» **WHAT IS REQUIRED**
If a line in the data holds the string "agent", list it.

(Dataset entries)
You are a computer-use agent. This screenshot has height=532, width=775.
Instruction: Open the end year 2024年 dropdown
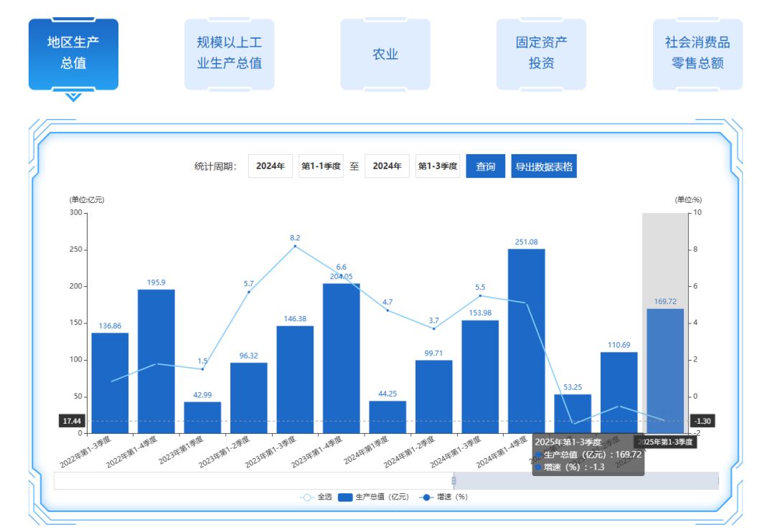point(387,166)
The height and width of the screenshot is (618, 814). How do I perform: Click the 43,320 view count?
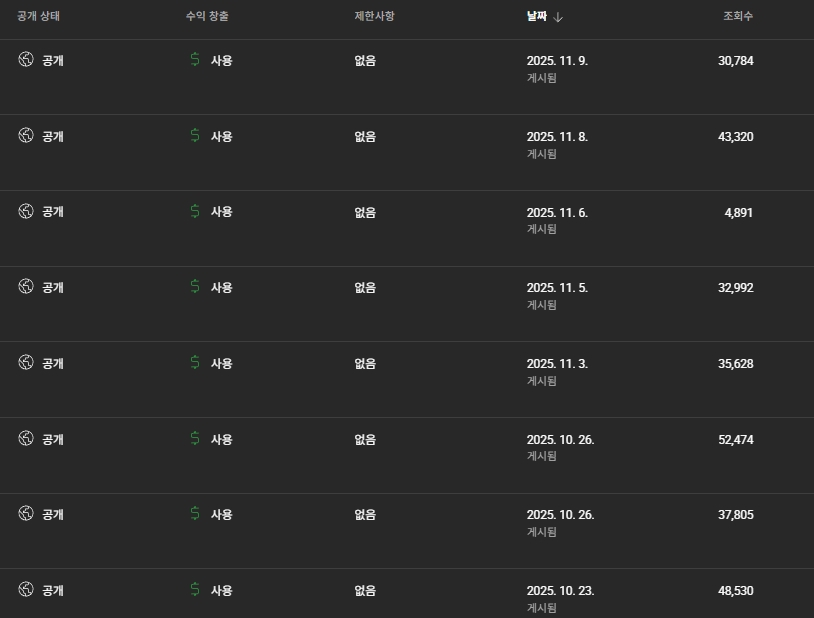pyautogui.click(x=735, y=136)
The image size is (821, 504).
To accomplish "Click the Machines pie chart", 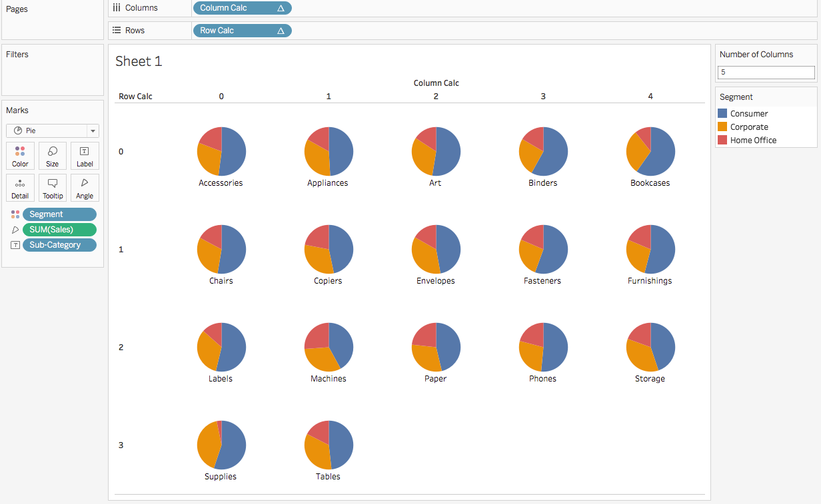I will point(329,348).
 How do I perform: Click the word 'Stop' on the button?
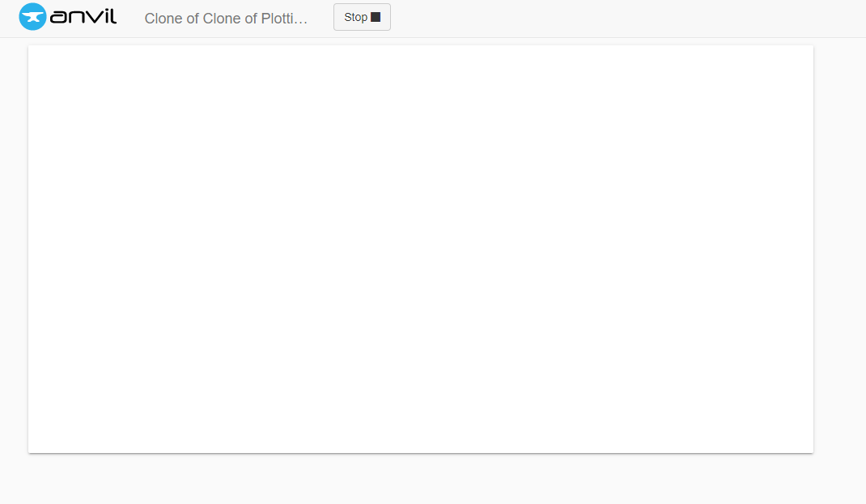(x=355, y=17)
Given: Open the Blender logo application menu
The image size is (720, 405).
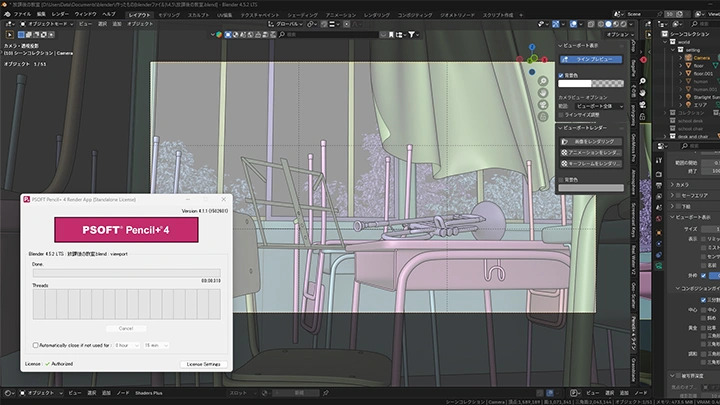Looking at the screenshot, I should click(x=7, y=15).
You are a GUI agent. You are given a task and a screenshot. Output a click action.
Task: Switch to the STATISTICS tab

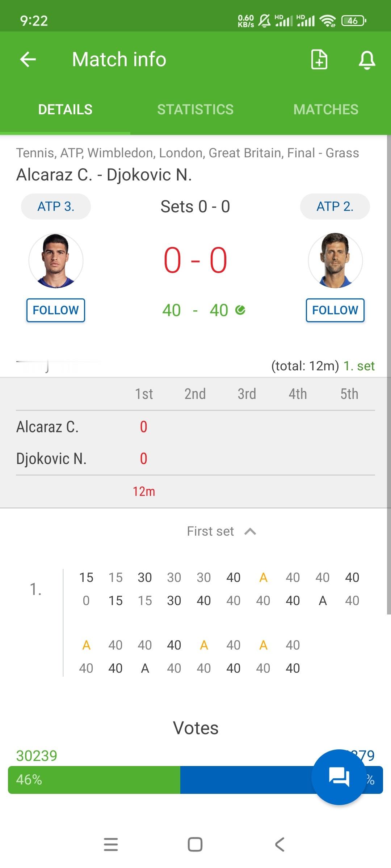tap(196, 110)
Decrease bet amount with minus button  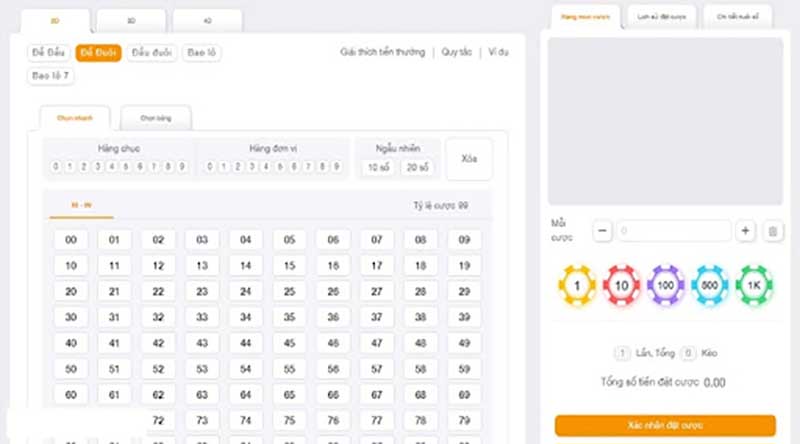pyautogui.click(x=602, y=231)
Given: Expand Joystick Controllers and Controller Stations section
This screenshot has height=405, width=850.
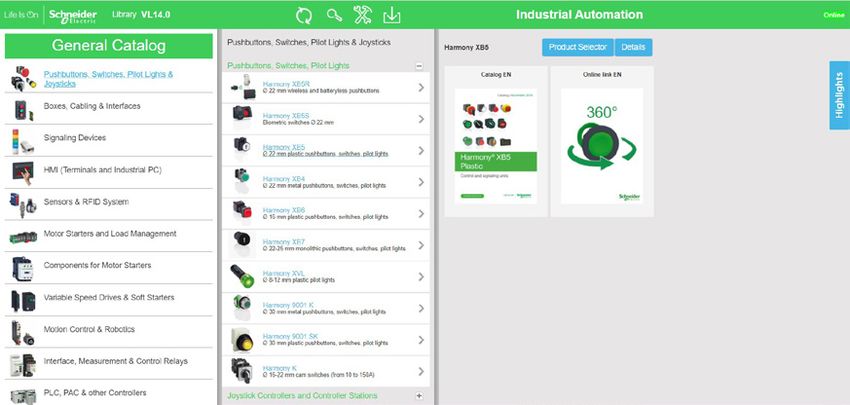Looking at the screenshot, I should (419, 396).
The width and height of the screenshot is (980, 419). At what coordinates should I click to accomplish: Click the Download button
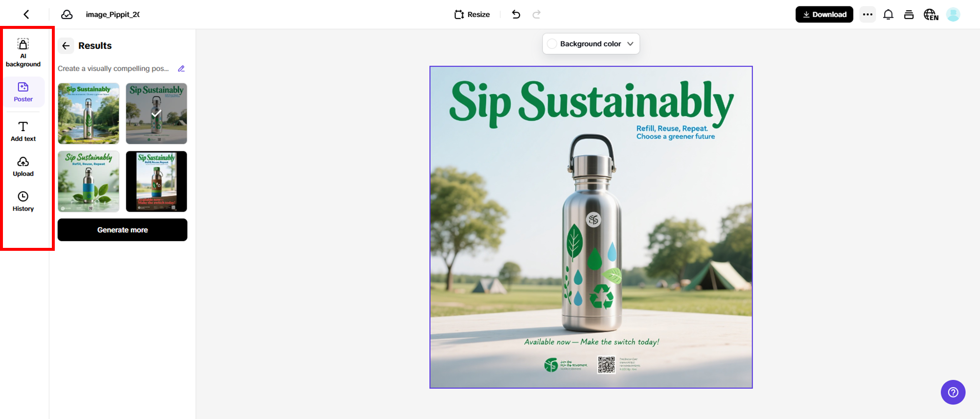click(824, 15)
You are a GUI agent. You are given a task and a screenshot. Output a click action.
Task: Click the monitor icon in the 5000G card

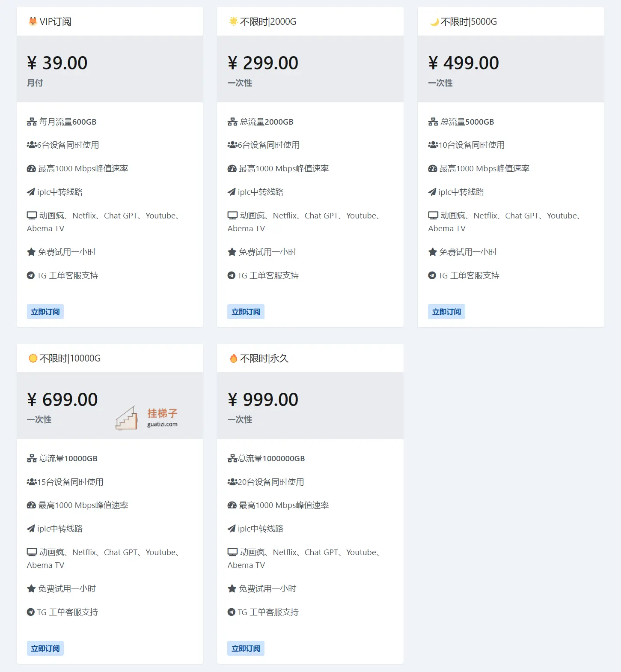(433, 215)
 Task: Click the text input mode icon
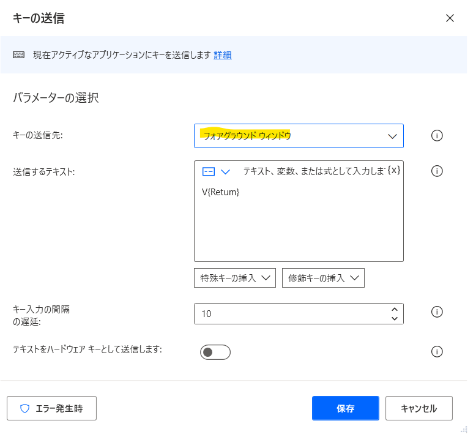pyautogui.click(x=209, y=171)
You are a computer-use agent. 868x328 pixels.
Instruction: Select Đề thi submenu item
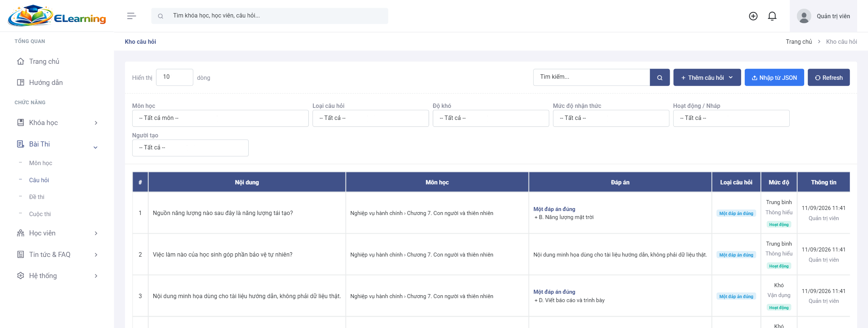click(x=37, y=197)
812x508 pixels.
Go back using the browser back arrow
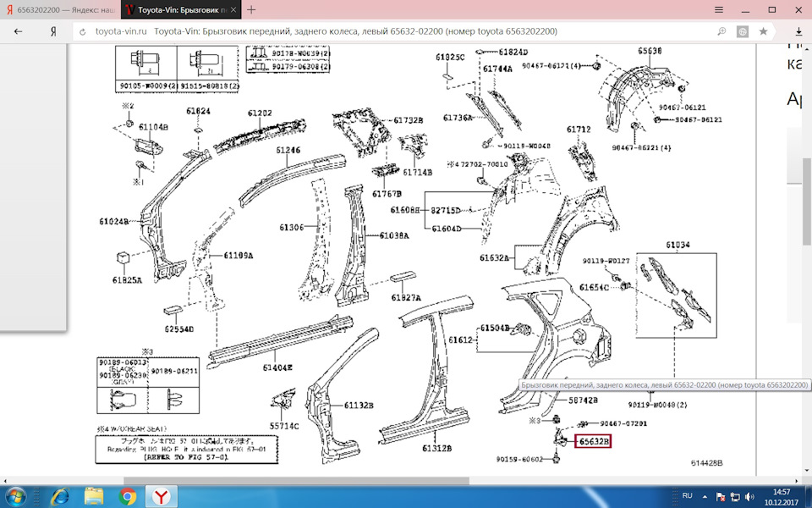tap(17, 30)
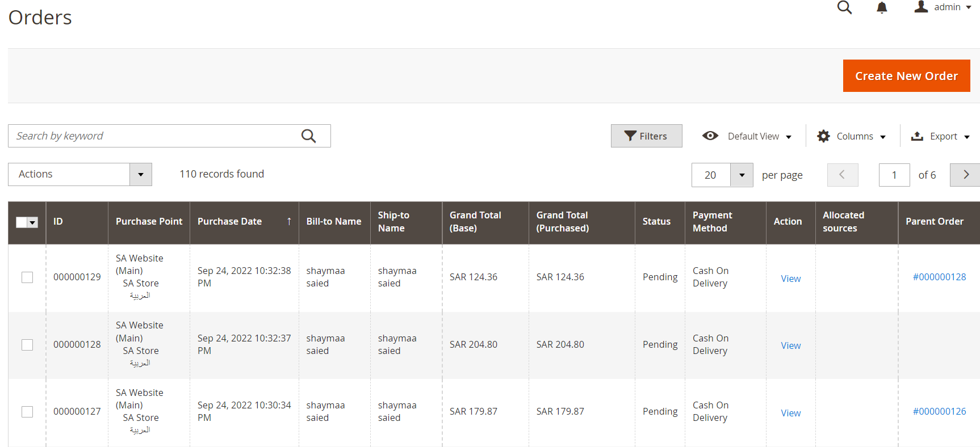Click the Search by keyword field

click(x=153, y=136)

» **RESPONSE BOX**
You are a computer-use agent. This screenshot has height=532, width=775.
You are a GUI agent. You are given a task and a screenshot. Output a click action.
You are a GUI agent. You are given a task and a screenshot. Output a click action.
You are a computer-use agent. 868x328 pixels.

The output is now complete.